HVEM: A novel cosignaling molecule of major interest in melanoma.

Abstract

e14591 Background: Herpes Virus Entry Mediator (HVEM) is a member of the TNF superfamily, its ligation of the immunoglobulin family member B-lymphocyte and T-lymphocyte attenuator (BTLA) activates inhibitory signaling in T-cells and could play a role in evading host anti-tumor immunity. Ectopic overexpression of HVEM is associated with poor survival in some solid tumors. Our objectives were: -to evaluate HVEM expression in melanoma (MM) -to explore potential link of its overexpression with clinical outcomes -to understand the mechanisms by which HVEM was ectopically expressed in MM, and how HVEM-BTLA may play a role in MM. Methods: HVEM expression was analyzed by IHC in formalin-fixed samples of mm metastases and was correlated with OS in 130 patients.

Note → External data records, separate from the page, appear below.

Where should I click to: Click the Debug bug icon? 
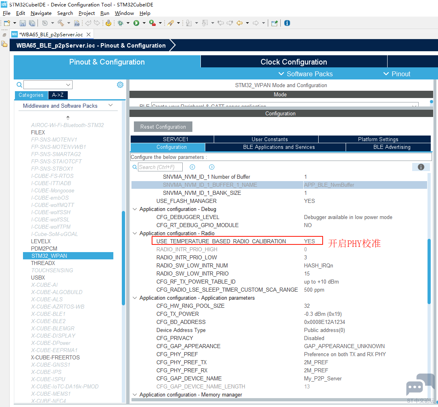tap(121, 23)
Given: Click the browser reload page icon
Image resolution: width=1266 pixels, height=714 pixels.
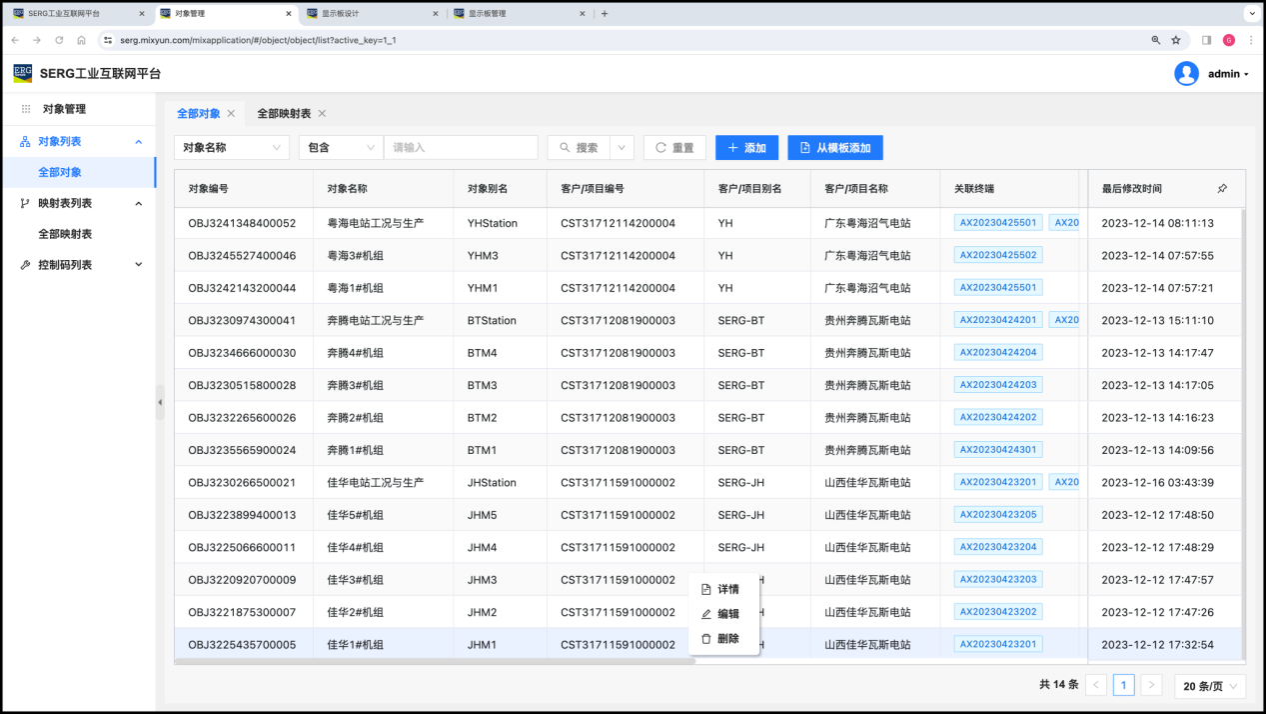Looking at the screenshot, I should click(59, 40).
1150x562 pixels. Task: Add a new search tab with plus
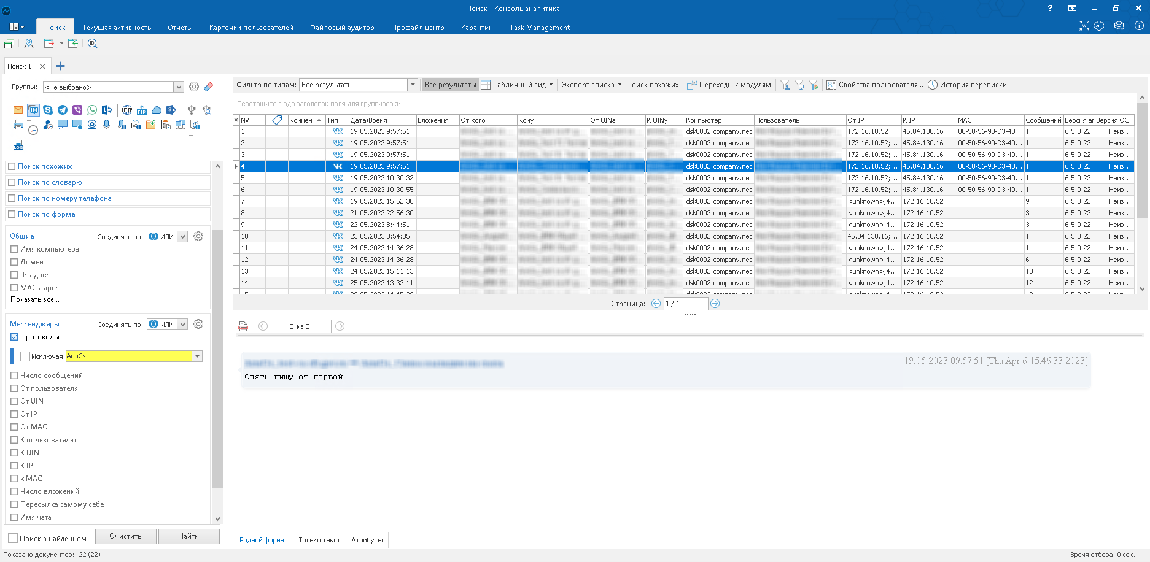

To better understand how HVEM could interfere with prognosis, relation of HVEM with its ligand BTLA was studied in the tumor and tumor microenvironment on 15 fresh metastases by flow cytometry after tumor dissociation. Bioinformatic studies based on TCGA and CCLE data combined to targeting of candidate genes by siRNA were used to investigate HVEM regulation on MM. Results: Patients with high HVEM expression on mm cells in their metastases have a significantly (p = 0.0142) poorer overall survival than those with a low expression. TCGA transcriptomic data support these results. From the mechanistic point of view, we could show that 1-HVEM expressed at the tumor cell surface interacts with BTLA expressed by tumor-infiltrated lymphocytes. 2-HVEM expression is neither linked to the mm mutational status nor inducible by IFN 3-Genes co-regulated with HVEM are associated with an aggressive gene signature 4- HVEM strongly correlate with MITF expression, MITF binds HVEM promoter, and its downregulation by siRNA results in a decrease in HVEM expression. Conclusions: A high expression of HVEM by mm metastases seems to be a pejorative prognostic marker. HVEM-BTLA interaction is a co-signaling system similar to the PD1-PDL1 one, but seem to be constitutive rather than inducible. HVEM and its co-regulated genes may constitute a signature of aggressiveness associated to MITF. High HVEM expression on mm cells may dampen anti-tumor immune responses, making HVEM and BTLA potential new targets for “checkpoint blockade” therapy.